In this exercise, as in Exercise 1.4.34, we eliminate elections with more than two major party candidates as well as elections with two candidates of the same height. In addition, we eliminate the two elections in which George Washington was unopposed and five elections with missing data. Consider four different datasets: 

A. Elections from 1960 (Kennedy) to the present: n = 15, p̂ = 9/15 = 0.60 

B. Elections from Theodore Roosevelt (1904) to the present: n = 26, p̂ = 20/26 = 0.7692 

C. Elections from John Adams (1796) through William McKinley (1900): n = 16, p̂ = 5/16 = 0.3125 

D. Elections from John Adams (1796) to the present: n = 42, p̂ = 25/42 = 0.5952 

a. The four p-values, from smallest to largest, are 0.0047, 0.1400, 0.3036, 0.9616. Match each dataset (A–D) with its p-value. 

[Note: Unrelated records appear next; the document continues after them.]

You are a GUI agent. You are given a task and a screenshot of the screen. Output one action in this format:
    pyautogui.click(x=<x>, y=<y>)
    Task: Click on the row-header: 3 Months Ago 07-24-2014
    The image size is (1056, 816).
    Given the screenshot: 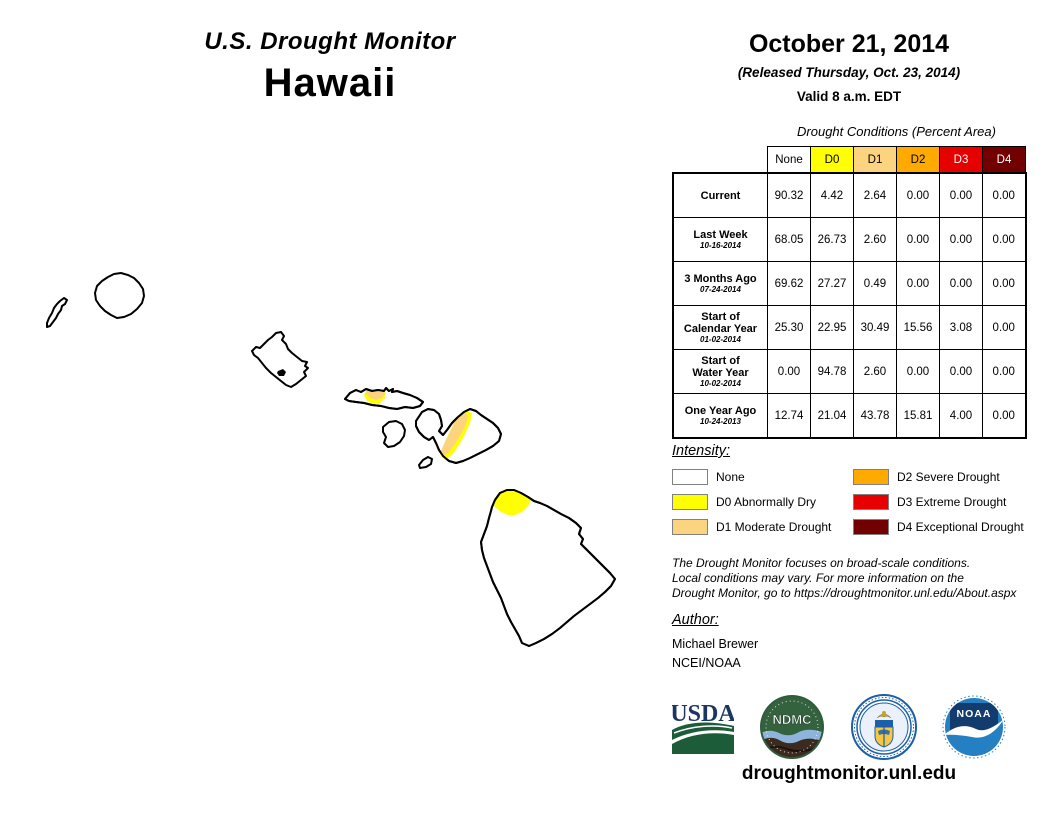 What is the action you would take?
    pyautogui.click(x=720, y=284)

b. What do you conclude about the hypothesis that taller candidates are more likely to win?

Data from Exercises 1.4.34

In the first election of the 20th century, Theodore Roosevelt (178 cm) defeated Alton B. Parker (175 cm). There have been 28 additional elections since then, for a total of 29. Of these, 26 elections had only two major party candidates with one taller than the other. In 20 of the 26 elections, the taller candidate won.